Key economic data releases this week:
Tuesday (19th January):
- NZD – NZIER Business Confidence
- CNY – China GDP
- CNY – China Industrial Production
- GBP – UK CPI
- EUR – German ZEW Economic Sentiment
Wednesday (20th January):
- NZD – GDT Price Index
- NZD – New Zealand CPI
- GBP – UK Average Earnings Index, Claimant Count Change, and Unemployment Rate
- CAD – Canada Manufacturing Sales and Wholesale Sales
- USD – US Building Permits and Housing Starts
- USD – US CPI and Core CPI
- CAD – Bank of Canada Overnight Rate, Rate Statement, and Monetary Policy Report
- CAD – US Crude Oil Inventories
- CAD – Bank of Canada Press Conference
Thursday (21st January):
- EUR – ECB Minimum Bid Rate
- EUR – ECB Press Conference
- USD – Philly Fed Manufacturing Index
- USD – Unemployment Claims
Friday (22nd January):
- EUR – French Flash Manufacturing PMI and Flash Services PMI
- EUR – German Flash Manufacturing PMI and Flash Services PMI
- GBP – UK Retail Sales
- CAD – Canada CPI and Core CPI
- CAD – Canada Retail Sales and Core Retail Sales
- USD/JPY remains pressured by plunging global stock markets and could be poised for further losses in the event of continued equity market volatility. Technical bias: Neutral to Moderately Bearish.
- GBP/USD has continued to fall sharply due in part to a dovish Bank of England, and is potentially targeting new multi-year lows. Technical bias: Bearish.
- AUD/USD has hit a new long-term low on persistent turmoil in China’s financial markets, and has confirmed a continuation of its longstanding bearish trend: Moderately Bearish.
- USD/CAD has continued to rise sharply on plunging crude oil prices, and could be poised for further gains as oil prices remain depressed due to incessant oversupply. Technical bias: Bullish.
USD/JPY spent much of last week rising moderately as global equity markets regained some measure of stability following a highly volatile beginning of the new year. This changed dramatically on Friday, as falling stock markets around the world were pressured further by plunging crude oil prices. This resulted in a flight to the safe haven Japanese yen, which rose considerably against most other currencies. This yen surge could readily be seen on the USD/JPY chart. For much of the week, the currency pair had been rising in a rebound from its lows, and had climbed slightly above the key 118.00 level by late Thursday. Friday, however, saw a steep plunge below 118.00 to drop below the most recent low of 116.68 that was hit in the beginning of the week. With stock market volatility not likely to be over yet, further losses could well be in store for USD/JPY. With sustained trading below the noted 118.00 resistance level, the next major downside targets are at the key 116.00 and then 114.00 support levels.

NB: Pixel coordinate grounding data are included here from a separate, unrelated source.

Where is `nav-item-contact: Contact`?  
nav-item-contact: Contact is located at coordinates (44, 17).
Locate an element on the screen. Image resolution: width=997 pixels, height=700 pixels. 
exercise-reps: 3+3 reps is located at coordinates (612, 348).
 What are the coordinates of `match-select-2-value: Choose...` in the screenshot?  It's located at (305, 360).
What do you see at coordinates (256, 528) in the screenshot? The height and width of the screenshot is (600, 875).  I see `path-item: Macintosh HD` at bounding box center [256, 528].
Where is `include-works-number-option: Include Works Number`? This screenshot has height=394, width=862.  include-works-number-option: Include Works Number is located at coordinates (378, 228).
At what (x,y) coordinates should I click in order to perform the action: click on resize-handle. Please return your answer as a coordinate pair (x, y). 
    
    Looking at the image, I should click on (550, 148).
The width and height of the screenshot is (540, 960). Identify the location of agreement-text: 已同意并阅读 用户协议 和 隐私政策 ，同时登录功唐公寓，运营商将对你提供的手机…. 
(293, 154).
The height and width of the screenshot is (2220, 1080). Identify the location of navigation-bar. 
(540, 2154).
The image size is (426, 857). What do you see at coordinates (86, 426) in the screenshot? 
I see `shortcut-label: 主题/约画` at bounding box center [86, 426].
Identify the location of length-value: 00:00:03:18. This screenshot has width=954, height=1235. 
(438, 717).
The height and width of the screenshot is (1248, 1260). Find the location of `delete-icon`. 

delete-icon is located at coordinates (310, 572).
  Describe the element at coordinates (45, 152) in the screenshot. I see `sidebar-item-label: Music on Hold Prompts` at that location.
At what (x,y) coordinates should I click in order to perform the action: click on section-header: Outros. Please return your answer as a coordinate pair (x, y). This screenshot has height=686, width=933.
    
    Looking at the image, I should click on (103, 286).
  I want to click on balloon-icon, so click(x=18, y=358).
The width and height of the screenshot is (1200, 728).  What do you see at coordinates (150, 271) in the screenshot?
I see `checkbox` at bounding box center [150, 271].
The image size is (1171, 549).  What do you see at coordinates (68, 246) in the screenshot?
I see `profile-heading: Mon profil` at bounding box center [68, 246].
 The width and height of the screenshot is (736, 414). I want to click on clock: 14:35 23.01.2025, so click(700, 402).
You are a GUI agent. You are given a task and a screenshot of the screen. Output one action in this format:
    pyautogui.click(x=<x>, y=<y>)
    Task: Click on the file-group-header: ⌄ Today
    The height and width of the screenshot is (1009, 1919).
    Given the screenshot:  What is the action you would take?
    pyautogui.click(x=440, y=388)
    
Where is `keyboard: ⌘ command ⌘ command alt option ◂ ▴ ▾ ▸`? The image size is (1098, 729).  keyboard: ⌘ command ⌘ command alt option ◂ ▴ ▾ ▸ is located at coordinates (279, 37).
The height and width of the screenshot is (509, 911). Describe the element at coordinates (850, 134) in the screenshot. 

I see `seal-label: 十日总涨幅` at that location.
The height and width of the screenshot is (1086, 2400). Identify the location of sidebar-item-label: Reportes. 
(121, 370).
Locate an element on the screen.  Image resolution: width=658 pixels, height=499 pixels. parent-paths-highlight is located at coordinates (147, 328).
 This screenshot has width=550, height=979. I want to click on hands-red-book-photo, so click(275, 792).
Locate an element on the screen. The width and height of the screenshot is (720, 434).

GBP/USD remained sharply bearish last week, continuing the steep plunge that has been in place for a month, since mid-December. This month’s plunge has represented an acceleration of the bearish trend that has been in place for the past half year. The Bank of England’s rather dovish monetary policy summary on Thursday cast further doubts on the potential for a UK rate hike this year, thereby placing additional pressure on GBP/USD. Friday saw the currency pair hit a new 5½-year low just above 1.4300. With continued weakness under the key 1.4500 resistance level, the next major downside targets are at the 1.4250 support area and then the 1.4000 psychological support level.
AUD/USD spent most of last week in a tight consolidation below key resistance around the 0.7000 psychological level and just above its September multi-year low. This changed on Friday as the commodity currency plummeted to a new 6+ year low below 0.6900 on renewed volatility in China. This latest sharp drop confirms a continuation of both the short-term downtrend that has been in place since the very beginning of the new year as well as the long-term downtrend that has been in place for the past several years. Continued volatility in China’s financial markets and economic growth prospects should likely continue to place pressure on the China-linked Australian dollar. With sustained trading below the noted 0.7000 level, the next major downside targets are at the key 0.6800 and 0.6500 support levels.
USD/CAD has continued its relentless rise as the US dollar has remained supported and the energy-correlated Canadian dollar has been continuously hit by plunging crude oil prices. This has resulted in a sharp rise for the currency pair that has consistently reached and exceeded progressively higher target levels. Most recently, since the beginning of the year, USD/CAD has surged unyieldingly to breakout above the major 1.4000 and 1.4200 resistance levels. With little respite in sight for oversupplied crude oil, it is difficult to foresee any true recovery in oil prices for the medium-term, beyond just limited oversold bounces and short-seller profit-taking. Therefore, the outlook for the Canadian dollar remains rather bleak, and the USD/CAD currency pair should likely continue to trade within its longstanding bullish trend. With sustained trading above 1.4200, the next major upside targets are at the 1.4600 and then 1.4900 resistance levels.